SINGAPORE -- On the eve of a historic meeting between President Donald Trump and North Korean leader Kim Jong Un, Secretary of State Mike Pompeo dangled new security concessions while publicly downplaying expectations that the nuclear summit will lead to anything beyond future talks.
As senior U.S. and North Korean negotiators huddled all day in working-level talks, Pompeo highlighted the extraordinary nature of the rushed Singapore summit, which brings a mercurial U.S. president and an erratic North Korean dictator face to face for the first time to haggle over the apocalyptic threat of nuclear war.
"There are only two people that can make decisions of this magnitude, and those two people are going to be sitting in a room together tomorrow," Pompeo told reporters here Monday.

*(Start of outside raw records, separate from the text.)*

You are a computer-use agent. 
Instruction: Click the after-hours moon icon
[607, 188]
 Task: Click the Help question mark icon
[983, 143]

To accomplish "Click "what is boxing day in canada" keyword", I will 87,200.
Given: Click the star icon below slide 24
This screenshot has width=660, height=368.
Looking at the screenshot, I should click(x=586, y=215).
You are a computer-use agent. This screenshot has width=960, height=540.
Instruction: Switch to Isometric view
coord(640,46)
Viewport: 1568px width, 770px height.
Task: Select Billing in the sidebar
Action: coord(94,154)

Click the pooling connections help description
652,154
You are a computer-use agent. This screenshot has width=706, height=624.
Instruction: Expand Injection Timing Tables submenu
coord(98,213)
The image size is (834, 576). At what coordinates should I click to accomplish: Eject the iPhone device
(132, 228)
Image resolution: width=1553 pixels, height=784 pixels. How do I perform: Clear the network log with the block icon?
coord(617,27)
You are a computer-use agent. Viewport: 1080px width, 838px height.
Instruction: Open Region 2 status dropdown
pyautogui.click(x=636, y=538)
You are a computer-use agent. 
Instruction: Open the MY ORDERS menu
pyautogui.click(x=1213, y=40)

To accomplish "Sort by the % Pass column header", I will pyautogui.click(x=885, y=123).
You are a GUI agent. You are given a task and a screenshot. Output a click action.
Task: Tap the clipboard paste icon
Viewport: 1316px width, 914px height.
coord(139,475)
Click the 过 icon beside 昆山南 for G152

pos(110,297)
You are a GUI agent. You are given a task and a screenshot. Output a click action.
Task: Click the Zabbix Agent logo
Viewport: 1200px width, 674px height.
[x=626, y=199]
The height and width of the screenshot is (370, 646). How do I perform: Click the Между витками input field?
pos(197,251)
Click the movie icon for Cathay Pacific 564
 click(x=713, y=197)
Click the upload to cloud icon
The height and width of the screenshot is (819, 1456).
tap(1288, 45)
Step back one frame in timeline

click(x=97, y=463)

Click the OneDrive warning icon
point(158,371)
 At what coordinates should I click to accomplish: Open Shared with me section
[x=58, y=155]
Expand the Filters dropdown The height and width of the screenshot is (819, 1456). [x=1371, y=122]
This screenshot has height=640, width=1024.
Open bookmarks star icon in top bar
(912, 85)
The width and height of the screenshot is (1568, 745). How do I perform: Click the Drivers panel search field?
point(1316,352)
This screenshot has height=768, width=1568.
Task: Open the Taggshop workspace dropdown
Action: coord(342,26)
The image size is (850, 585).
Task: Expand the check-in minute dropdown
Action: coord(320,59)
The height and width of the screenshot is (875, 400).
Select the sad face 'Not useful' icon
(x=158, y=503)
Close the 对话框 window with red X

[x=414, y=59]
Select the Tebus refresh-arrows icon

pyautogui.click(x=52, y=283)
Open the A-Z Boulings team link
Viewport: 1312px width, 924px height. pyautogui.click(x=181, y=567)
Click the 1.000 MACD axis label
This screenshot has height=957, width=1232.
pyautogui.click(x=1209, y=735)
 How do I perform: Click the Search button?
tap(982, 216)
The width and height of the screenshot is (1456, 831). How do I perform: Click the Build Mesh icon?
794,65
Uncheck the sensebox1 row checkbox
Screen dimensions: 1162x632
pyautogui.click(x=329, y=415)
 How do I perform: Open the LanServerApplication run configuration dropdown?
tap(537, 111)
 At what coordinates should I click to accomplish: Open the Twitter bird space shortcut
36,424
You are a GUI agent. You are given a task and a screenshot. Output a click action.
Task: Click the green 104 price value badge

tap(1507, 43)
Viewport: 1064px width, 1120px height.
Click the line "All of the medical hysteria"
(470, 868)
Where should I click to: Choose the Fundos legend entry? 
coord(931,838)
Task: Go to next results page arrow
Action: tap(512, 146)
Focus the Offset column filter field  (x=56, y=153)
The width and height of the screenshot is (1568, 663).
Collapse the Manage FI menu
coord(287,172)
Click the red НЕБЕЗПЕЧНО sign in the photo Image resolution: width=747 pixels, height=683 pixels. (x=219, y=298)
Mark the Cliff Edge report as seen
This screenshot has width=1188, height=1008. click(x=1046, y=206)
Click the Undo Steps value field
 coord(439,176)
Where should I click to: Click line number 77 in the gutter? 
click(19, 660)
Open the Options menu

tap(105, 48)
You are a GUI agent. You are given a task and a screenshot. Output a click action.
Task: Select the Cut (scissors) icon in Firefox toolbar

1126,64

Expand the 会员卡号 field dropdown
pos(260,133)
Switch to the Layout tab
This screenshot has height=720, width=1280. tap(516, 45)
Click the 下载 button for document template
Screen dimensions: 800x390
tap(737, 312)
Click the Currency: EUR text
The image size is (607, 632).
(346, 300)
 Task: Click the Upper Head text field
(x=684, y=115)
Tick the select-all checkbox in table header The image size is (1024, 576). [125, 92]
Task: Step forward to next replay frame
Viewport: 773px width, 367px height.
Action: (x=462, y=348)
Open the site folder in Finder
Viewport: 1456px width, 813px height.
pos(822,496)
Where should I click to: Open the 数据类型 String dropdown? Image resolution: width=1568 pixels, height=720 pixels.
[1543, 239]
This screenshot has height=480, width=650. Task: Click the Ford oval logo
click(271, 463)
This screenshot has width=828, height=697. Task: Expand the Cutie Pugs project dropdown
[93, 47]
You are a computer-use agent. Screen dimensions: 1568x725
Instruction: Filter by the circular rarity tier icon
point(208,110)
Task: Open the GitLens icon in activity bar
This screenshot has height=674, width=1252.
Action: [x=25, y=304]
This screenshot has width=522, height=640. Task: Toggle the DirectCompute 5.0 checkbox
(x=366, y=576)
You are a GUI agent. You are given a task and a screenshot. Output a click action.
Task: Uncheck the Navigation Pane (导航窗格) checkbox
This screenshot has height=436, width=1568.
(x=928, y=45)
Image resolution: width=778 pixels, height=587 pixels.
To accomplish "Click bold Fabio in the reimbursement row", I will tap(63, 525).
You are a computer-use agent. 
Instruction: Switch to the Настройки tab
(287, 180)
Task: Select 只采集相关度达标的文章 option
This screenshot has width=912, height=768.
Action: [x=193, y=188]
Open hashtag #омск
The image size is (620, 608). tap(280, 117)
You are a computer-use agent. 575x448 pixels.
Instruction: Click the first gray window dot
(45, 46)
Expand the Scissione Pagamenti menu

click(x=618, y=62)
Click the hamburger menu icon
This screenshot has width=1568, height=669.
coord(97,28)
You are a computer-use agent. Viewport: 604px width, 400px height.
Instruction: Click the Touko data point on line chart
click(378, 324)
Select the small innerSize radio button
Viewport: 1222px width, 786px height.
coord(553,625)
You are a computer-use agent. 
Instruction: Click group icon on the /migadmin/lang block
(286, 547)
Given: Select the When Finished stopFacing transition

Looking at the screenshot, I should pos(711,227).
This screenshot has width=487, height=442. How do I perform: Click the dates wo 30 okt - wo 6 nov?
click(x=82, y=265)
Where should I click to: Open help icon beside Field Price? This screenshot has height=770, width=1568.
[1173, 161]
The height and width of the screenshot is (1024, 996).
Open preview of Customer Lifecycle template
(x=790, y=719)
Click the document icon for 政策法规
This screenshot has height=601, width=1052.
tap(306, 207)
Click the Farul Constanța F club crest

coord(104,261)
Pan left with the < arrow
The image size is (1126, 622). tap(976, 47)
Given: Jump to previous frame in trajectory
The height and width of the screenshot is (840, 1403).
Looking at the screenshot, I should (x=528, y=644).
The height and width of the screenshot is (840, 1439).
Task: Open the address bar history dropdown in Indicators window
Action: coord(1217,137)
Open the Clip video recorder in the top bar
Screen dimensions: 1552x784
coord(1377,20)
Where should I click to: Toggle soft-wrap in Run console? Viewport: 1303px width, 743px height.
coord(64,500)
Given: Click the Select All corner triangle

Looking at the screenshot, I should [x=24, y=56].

Several hours later, Kim made clear he was tired of waiting, so the normally secretive autocrat found an unexpected way to soften his image and make fresh headlines: He went sightseeing for an hour.
Kim's motorcade left his heavily fortified luxury hotel shortly after 9 p.m. and headed to some of the busiest tourist destinations in downtown Singapore, including the rooftop of the Marina Bay Sands hotel and the Jubilee Bridge.
Surrounded by his entourage, a throng of bodyguards and Singapore government officials, Kim took in the sights and basked in camera flashes, greeted by a curious and buzzy crowd everywhere he went.
He even posed, smiling, for a selfie snapped by Singapore's foreign minister, Vivian Balakrishnan.
It was a scene unthinkable in the history of his reclusive nation, where for seven decades, his father and grandfather were only seen in staid, staged images issued by state media.
Trump spent a quiet evening largely out of sight.
The White House said the preliminary talks "have moved more quickly than expected" and that the summit, which will include a working lunch, would wrap up in one day. It said Trump will leave Singapore on Tuesday night rather than staying until Wednesday as originally planned.